Reactions: Like 1 | Agree 2


----------



## Dubz (6/7/15)

Alawhie said:


> Turns out they declared the value as $22 instead of $80 lol.... Could likely have ended up in a pretty big mess... So just to finalise matters.... I know customs here will charge R18 or something like that as a standard fee for processing. Then VAT at 14% so in this case that'll be R112. That gets us to R130.... Then what else can be expected in addition?


That is correct. However it is possible that they ask for a copy of your invoice should there not be an invoice enclosed in the package. you will then have to pay VAT on the total of the invoice and not the declared value.

Reactions: Winner 1


----------



## Alawhie (6/7/15)

Sir Vape said:


> Not a good idea to lower the value Gina. Rather keep it legit. Customs are not stupid and now have full price list of popular items coming into the country. If you get caught lol you PAY!!!!

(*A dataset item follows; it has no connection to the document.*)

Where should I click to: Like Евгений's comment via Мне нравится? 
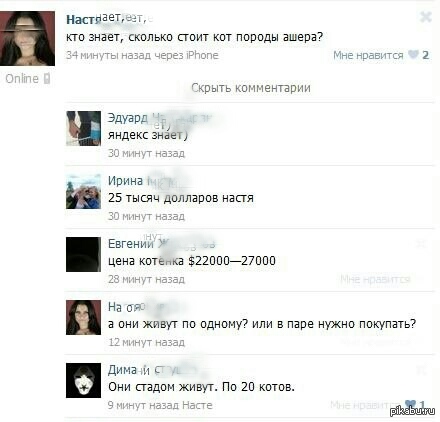tap(375, 279)
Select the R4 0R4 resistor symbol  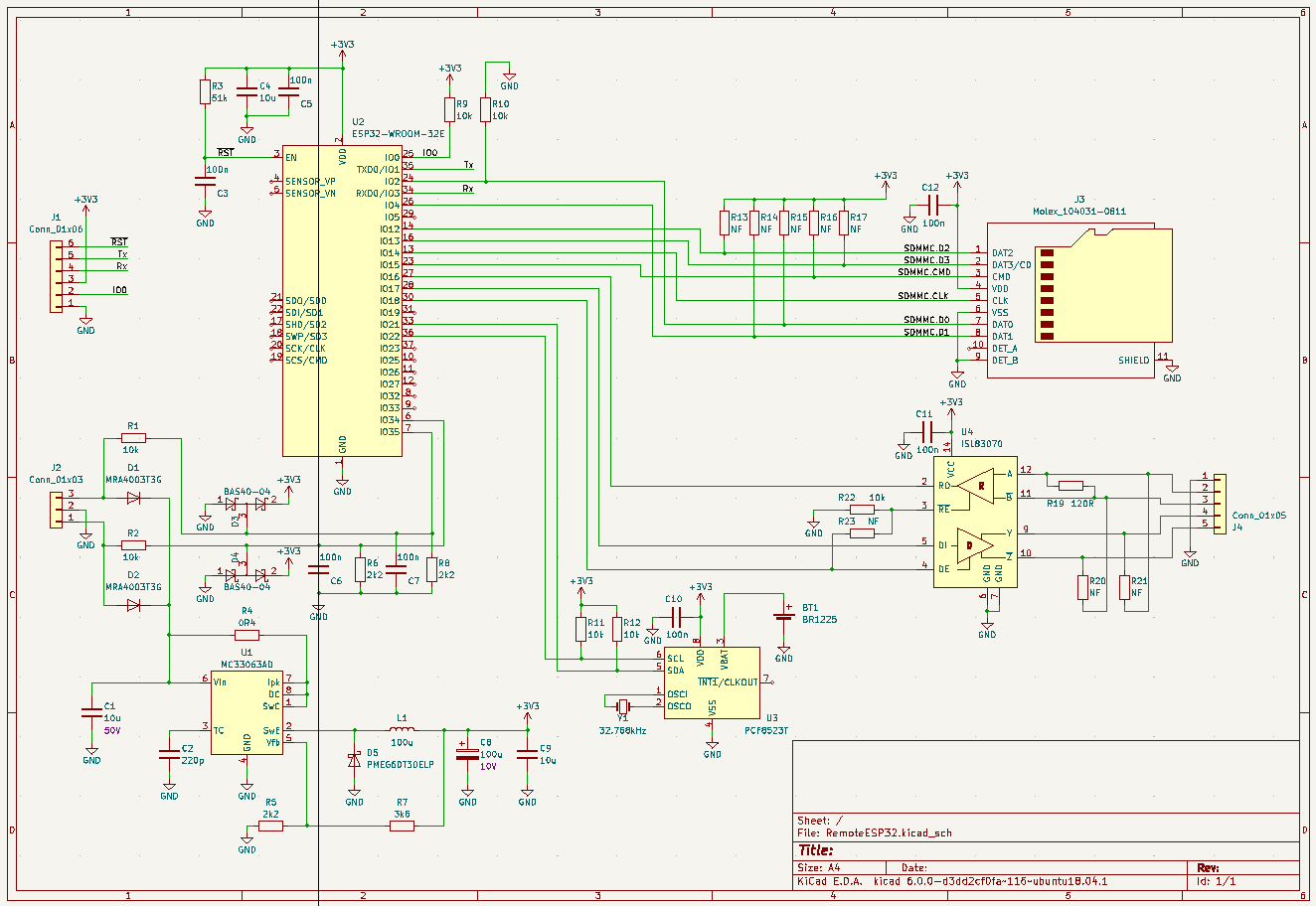click(247, 635)
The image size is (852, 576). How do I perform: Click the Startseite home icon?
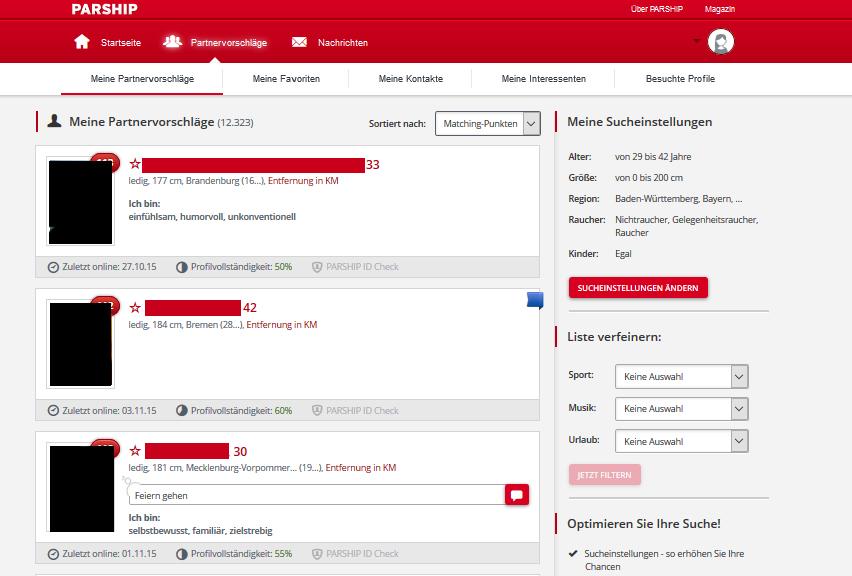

Lol, I'm tryna picture customs having a snow wolf 200w on their list there. Highly unlikely I'm guessing, but I'll rather not taka chance...


----------



## Sir Vape (6/7/15)

I wouldn't be surprised  Trust me ecig business is this country has grown. Customs are not stupid and they are carefully watching the industry.

Reactions: Funny 1


----------



## Alawhie (6/7/15)

Yeslaiks dude, you lucky lol. They have never given me any trouble at customs relating to under declared items though. So I dunno if they are referring to DHL doing spot checks on the item value or if it is customs. If customs I'd not worry too much....


----------



## Alawhie (6/7/15)

BTW, HSMOK..... I've not heard of this vendor before.... What's their website? Googled and couldn't find anything.... You mean free DHL or standard airmail?


----------



## kimbo (6/7/15)

Sir Vape said:


> Not a good idea to lower the value Gina. Rather keep it legit. Customs are not stupid and now have full price list of popular items coming into the country. If you get caught lol you PAY!!!!


BIG TIME

Reactions: Like 1


----------



## Ashley A (6/7/15)

Alawhie said:


> Thanx Dubz alryt, so is there no additional charges like a processing fee that DHL adds from their side? I read on some US forums about them actually adding some "brokerage fee". Any idea about whether or not this applies here too?


I wouldn't see why considering they're charging a fee upfront to do it.


----------